I was surprised by the audience’s response to my talk; I know Emery had said that people whom he talked to were excited about this space, but sometime that’s hard to believe when you’re a grad student chugging away at the implementation and theory behind the work. It was invigorating to be able to describe what we’ve done so far and hear enthusiastic feedback. In all my practice talks, I had focused on the language itself, but for OBT, at the behest of my colleagues, I took the debugging angle instead. Most of the people in the audience had used surveys for their research and were quite familiar with these problems. While language designers have tried to tackle surveys before, they frequently come from the perspective of embedding it in a language *they* already use. The approach we take leverages tools that our target audience uses. We limit the expressivity of the language and make statistical guarantees, which is what our users care about the most.
I had a few really interesting questions about system features. Someone made the point that bias cannot be entirely removed through redundancy — that we can’t know if we’ve found enough ways of expressing a question to control for the underlying different interpretations. In response, I suggested that we could think about using approaches from cross-language models to determine whether we have categorically the same questions. The idea is that if a set of questions produces the same distribution of responses, it is sufficiently similar. Of course, this approach neglects the non-local effects of question wording. Whether or not this can be controlled through question order randomization is something I’ll have to think about more.

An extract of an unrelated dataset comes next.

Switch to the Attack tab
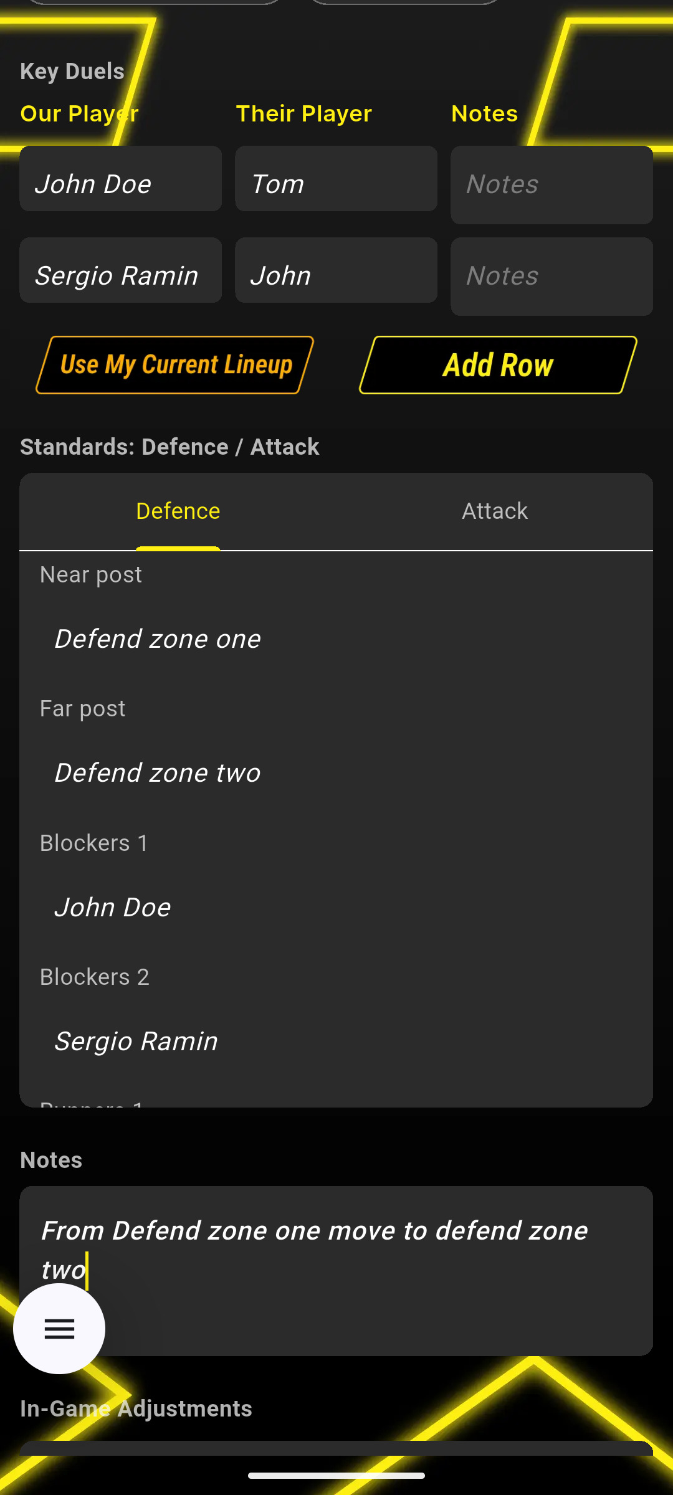673x1495 pixels. (x=494, y=511)
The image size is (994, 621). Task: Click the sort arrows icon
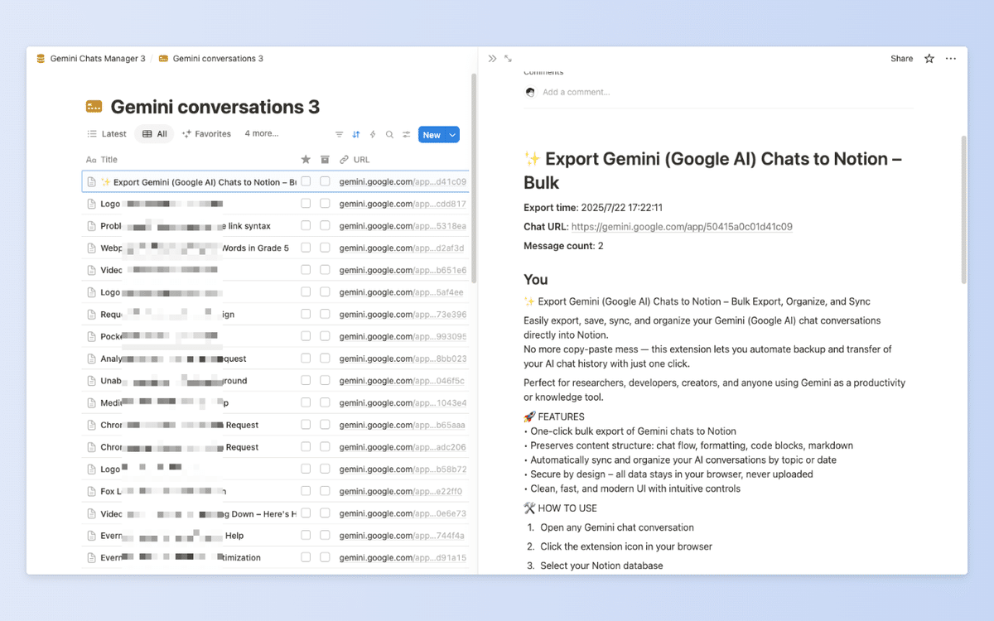point(356,134)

As a followup question, I was also asked if we could reverse-engineer the distributions we get from the variants to identify different concepts. This was definitely not something I had considered before. I wasn’t sure we would, in practice, have sufficient variants and responses to produce meaningful results, but it’s something to consider as future work.

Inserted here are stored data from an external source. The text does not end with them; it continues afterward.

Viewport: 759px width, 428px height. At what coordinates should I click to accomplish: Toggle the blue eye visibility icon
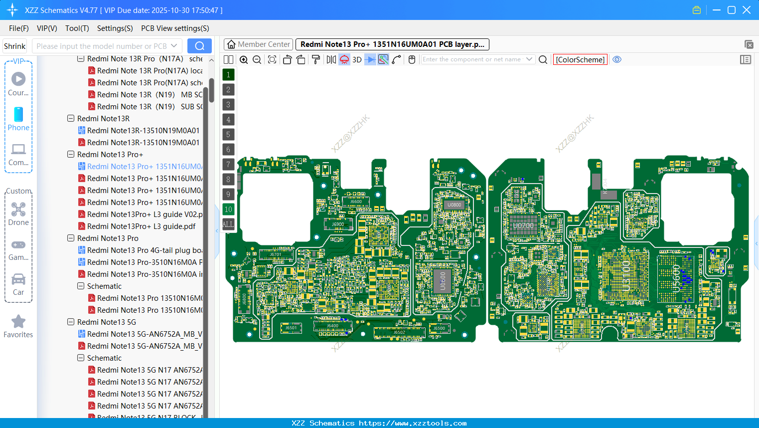point(617,59)
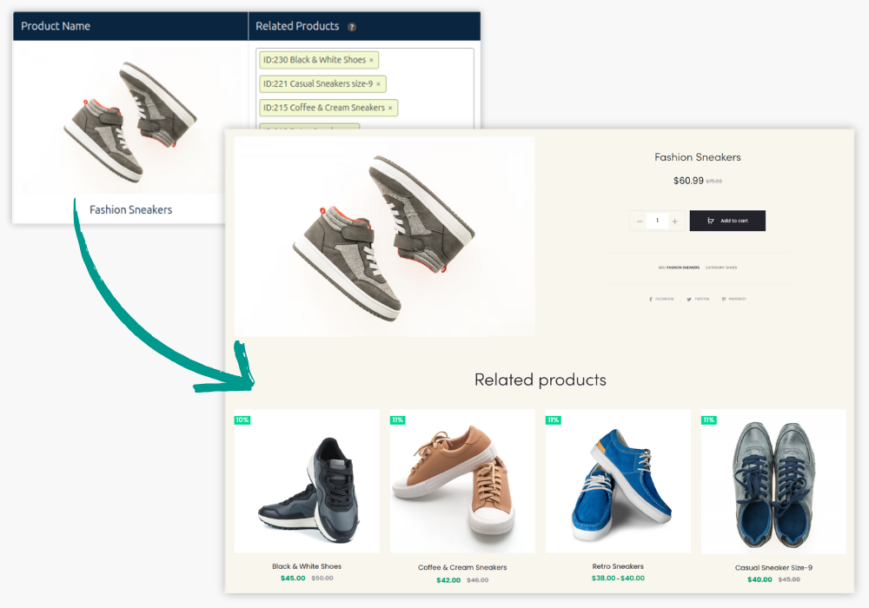869x608 pixels.
Task: Open the Retro Sneakers product image
Action: pyautogui.click(x=618, y=481)
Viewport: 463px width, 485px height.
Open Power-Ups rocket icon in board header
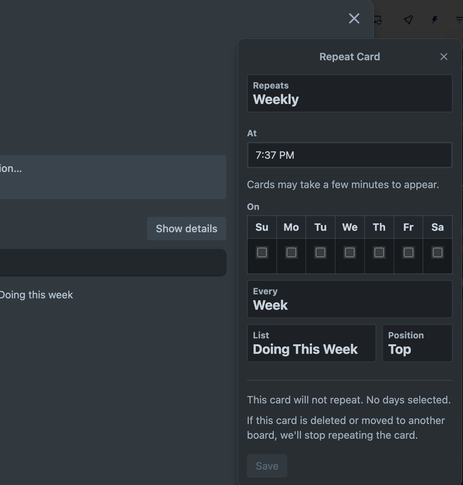coord(408,20)
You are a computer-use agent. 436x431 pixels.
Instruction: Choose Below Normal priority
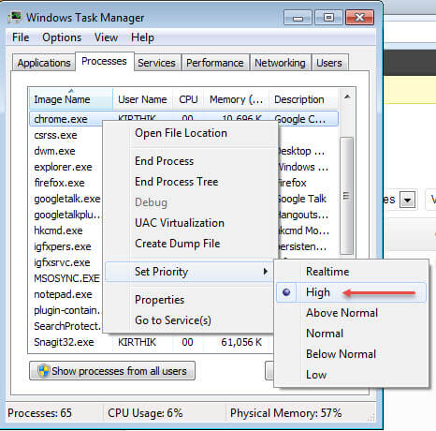(341, 354)
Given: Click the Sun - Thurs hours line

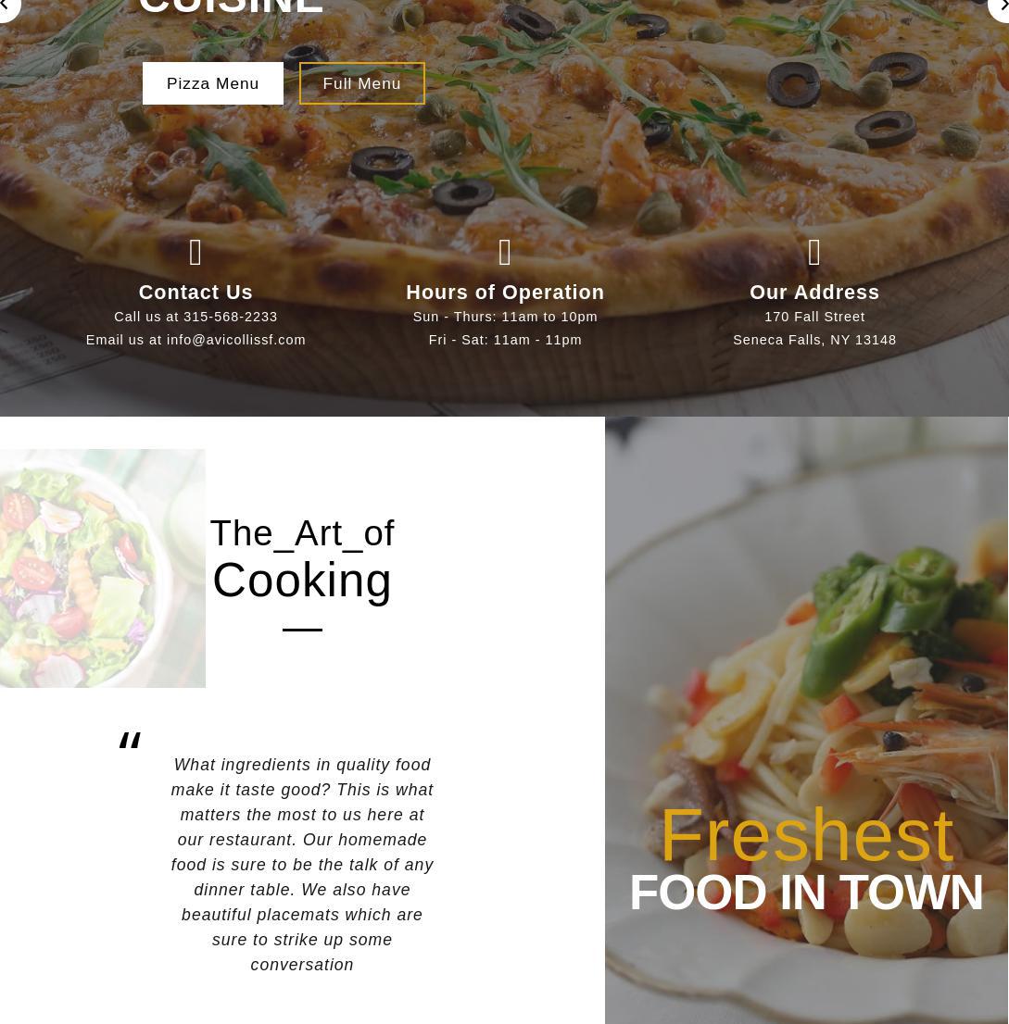Looking at the screenshot, I should (505, 317).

A lot of the other questions I had were about features of the system that I did not highlight. For example, I did not go into any detail about the language and its control flow. I was also asked if we were considering adding clustering and other automated domain-independent analyses, which I am working on right now. Quite a few of the concerns are addressed by our preference for breakoff over item-nonresponse. There was also an interesting ethics question about using our system to manipulate results. Of course, SurveyMan requires active participation from the survey designer; the idea is not to prevent the end-user from adding bias, but to illuminate its presence.
“As a followup question, I was also asked if we could reverse-engineer the distributions we get from the variants to identify different concepts. This was definitely not something I had considered before. I wasn’t sure we would, in practice, have sufficient variants and responses to produce meaningful results, but it’s something to consider as future work.”

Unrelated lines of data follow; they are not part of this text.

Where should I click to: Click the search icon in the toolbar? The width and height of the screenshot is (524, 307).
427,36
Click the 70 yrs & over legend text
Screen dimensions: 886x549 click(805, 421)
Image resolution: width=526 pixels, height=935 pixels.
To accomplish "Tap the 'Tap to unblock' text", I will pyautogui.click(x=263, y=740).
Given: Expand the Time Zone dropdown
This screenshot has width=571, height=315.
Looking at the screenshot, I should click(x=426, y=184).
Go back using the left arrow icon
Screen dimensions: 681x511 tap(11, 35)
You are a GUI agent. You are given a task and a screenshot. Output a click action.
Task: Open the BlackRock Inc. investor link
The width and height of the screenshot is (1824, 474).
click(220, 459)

Maybe we should think about this as a possible data science application of SurveyMan. It’s still a way to get training labels, but there’s a distinction between tapping into respondents’ conscious knowledge and tapping into the way they’re biased by question wording, question order, etc. SurveyMan is good for the former because it controls for bias better than other survey systems, and it’s good for the latter because the ability to test those things is built right in.
Yeah, I think this sort of thing is ripe for knowledge discovery. I would have to look more into the literature to say anything worthwhile about it. I know Emery’s been discussing some of this work with David Jensen, who does work in causality, and he’s quite interested in what we’re doing.
The above suggestion also dovetails with what Dan plans to work on over the summer. A key feature that the MSR people want is the ability to search through space of hypotheses, generate new hypotheses automatically, and test them automatically. Dan was taking his AutoMan work in this direction, trying to do open-ended search. It’s definitely a hard problem, and one where you easily get stuck in a basin of doom. Generating hypotheses via clustering in the survey (use the extra columns as features), or learning latent variables across questions that are allegedly semantically equivalent seems like it would be a huge win for knowledge discovery, and data science (by extension).